Last month, hotel workers in Los Angeles, Washington D.C and San Francisco voted to strike over this same issue. So far only San Francisco workers have done so.
The four hotels subject to the strike—the Argent, Hilton San Francisco, Crowne Plaza Union Square and Mark Hopkins Inter-Continental—employ about 1,400 union members. Another 2,600 workers were locked out by the ten other hotels.
Machinists strike New Hampshire company
Some 65 machinists, following a near-unanimous vote, walked out on strike October 1 against the Bronze Craft Corporation of Nashua, New Hampshire. The workers struck over cuts in vacation pay and overtime, and a proposal to increase workers’ contributions to health care. Company negotiators broke off contract talks and issued a statement citing a 33 percent decrease in sales since September 11, 2001. It warned, “The global market is projected to force sales further downward in the future.”
Previously, workers paid only 10 percent of health care costs. Bronze Craft, reporting a 22.8 percent increase in health care expenses, doubled the workers’ share to 20 percent. Glass, Molders, Pottery, Plastics & Allied Workers International Local 257-B asked to see the company’s books when confronted with the takeaway demands, but Bronze Craft refused.
Hospital workers strike in New Brunswick
Some 800 health care workers at two hospitals in Moncton, New Brunswick walked off the job last week in an action directed against Tory Premier Bernard Lord. The following day, over 150 strikers picketed the Premier’s office, which is in the same riding as the struck hospitals.
The workers are represented by the Canadian Union of Public Employees (CUPE), and include maintenance, technical and clerical staff. They are fighting for improvements in wages and working conditions.

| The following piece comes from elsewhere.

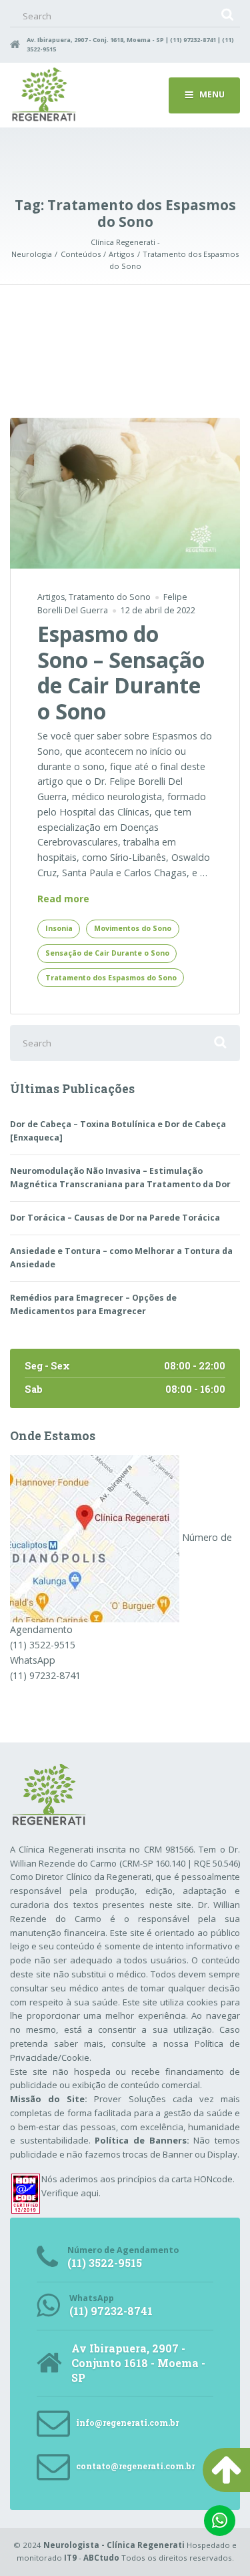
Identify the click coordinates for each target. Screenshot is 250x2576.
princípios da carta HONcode (175, 2179)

Although over 6,500 CUPE members throughout the province have been without a contract for 14 months and are in a legal strike position, the union has limited its action to the premier’s home riding. Almost 60 per cent of union members are deemed essential and therefore cannot legally strike, but many disruptions are expected to result from the job action. The union blames Lord for not abiding by the recommendations of an Independent Conciliation Board, and has insisted its report be the basis for any new talks.
Grain workers strike in Thunder Bay
Workers at the Great Lakes port of Thunder Bay in northern Ontario have staged rotating strikes as part of a nation-wide job action by the Public Service Alliance of Canada (PSAC). The job action has affected ports from Vancouver to the Maritimes. Although at least 100 employees are in a legal strike position at the port, the union has opted for rotating strikes involving only 25 workers at any one time.

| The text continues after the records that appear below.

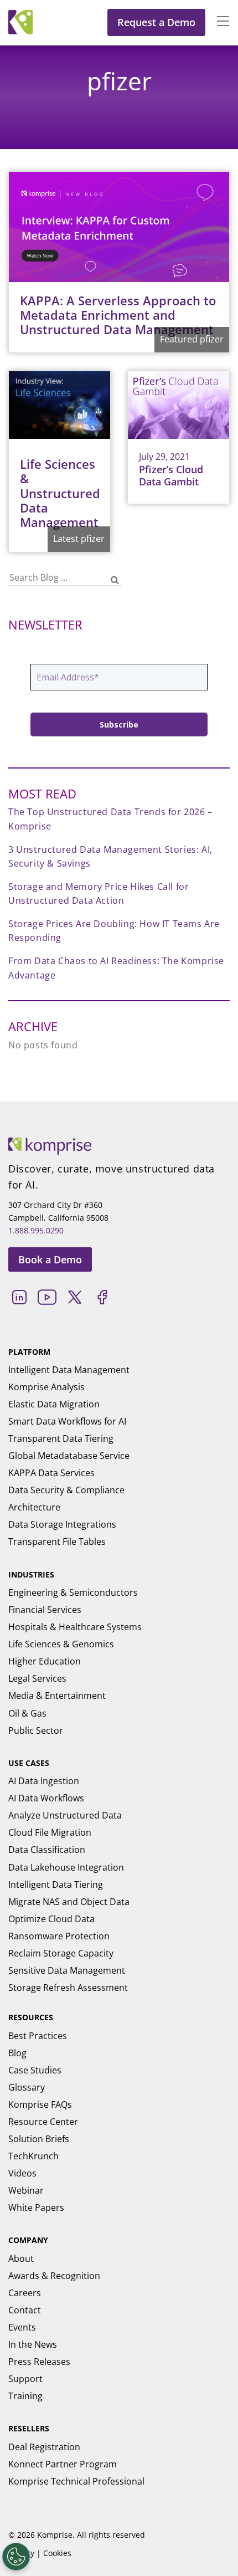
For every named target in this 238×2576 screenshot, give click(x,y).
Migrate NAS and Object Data (69, 1902)
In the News (32, 2344)
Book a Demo (50, 1259)
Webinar (26, 2190)
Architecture (34, 1507)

This strike is part of a broader action by PSAC which could involve more than 80,000 workers across Canada by mid-October. About 300 grain inspectors could join the job action at that time if a settlement isn’t reached. Employers are utilizing managers and other non-union staff to perform union jobs, such as loading ships and rail cars.

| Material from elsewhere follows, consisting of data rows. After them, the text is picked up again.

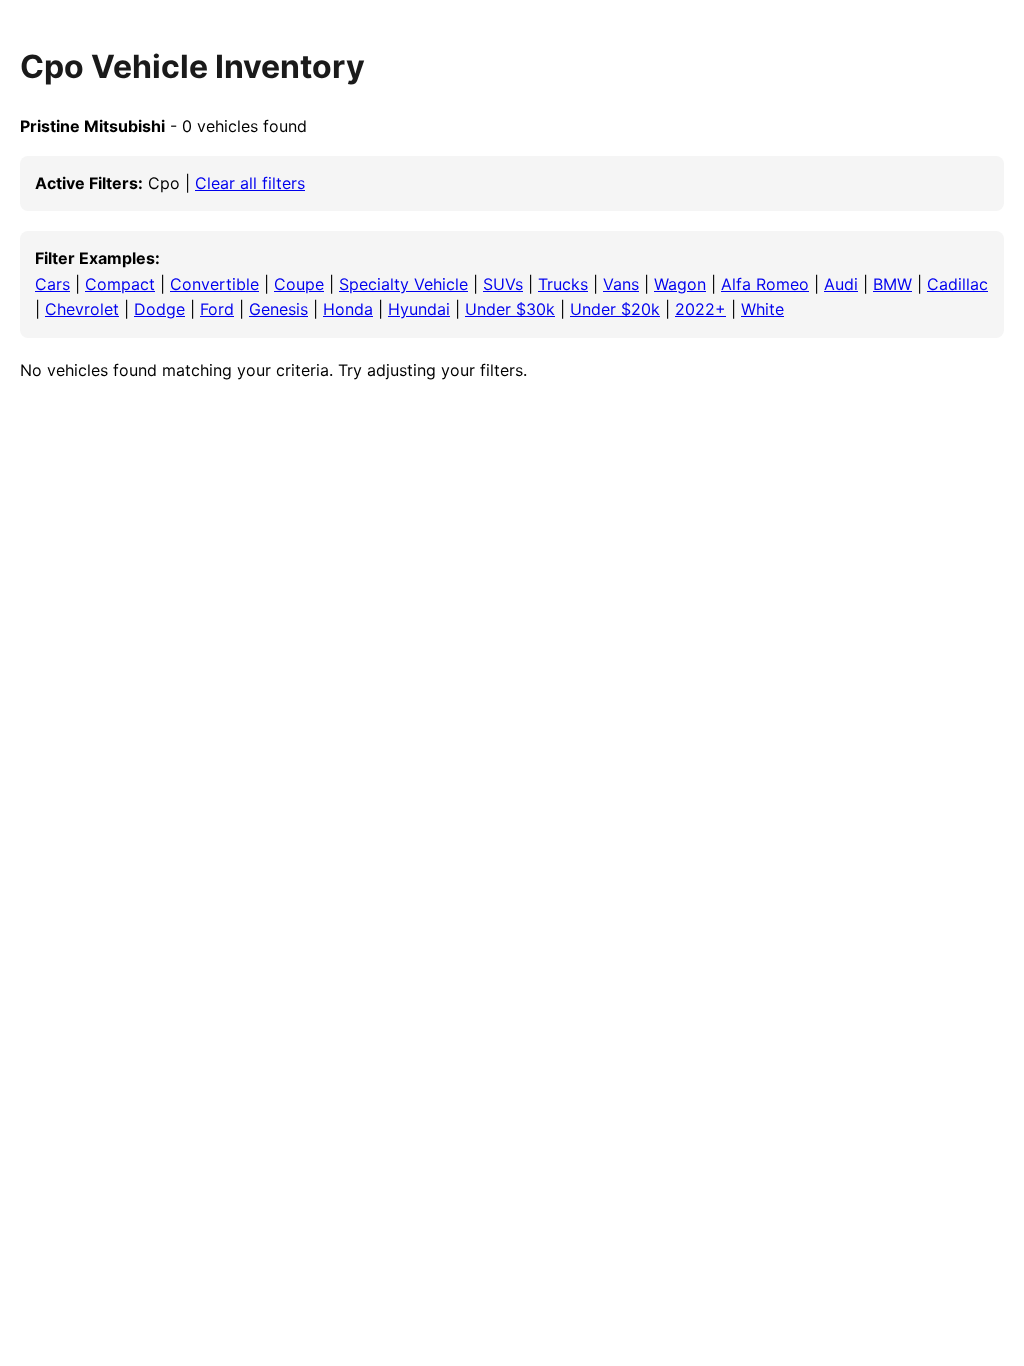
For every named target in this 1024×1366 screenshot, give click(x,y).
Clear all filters (250, 183)
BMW (892, 284)
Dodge (159, 309)
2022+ (700, 309)
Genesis (278, 309)
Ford (217, 309)
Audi (841, 284)
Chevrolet (82, 309)
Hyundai (419, 309)
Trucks (563, 284)
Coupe (299, 284)
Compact (120, 284)
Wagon (680, 284)
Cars (52, 284)
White (762, 309)
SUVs (503, 284)
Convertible (214, 284)
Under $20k (615, 309)
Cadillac (957, 284)
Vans (621, 284)
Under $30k (510, 309)
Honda (348, 309)
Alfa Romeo (765, 284)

Paper workers strike in Quebec
Some 325 workers at the Cascades Inc. paper plant in St. Jerome, Quebec are continuing a strike that began after talks between their union and the company broke down two weeks ago. The stalemate came on the issues of wages and working hours. The workers are represented by the Communications, Energy & Paperworkers Union of Canada (CEP). Cascades is one of the largest producers of fine papers and cardboard in Canada.
The company is said to be offering wage increases of around 14 per cent over the course of a six-year contract. Other issues include union accreditation and work hours. The company has said it is considering selling off the plant because it is the least profitable of its operations. However, its third-quarter losses were largely a result of the high Canadian dollar.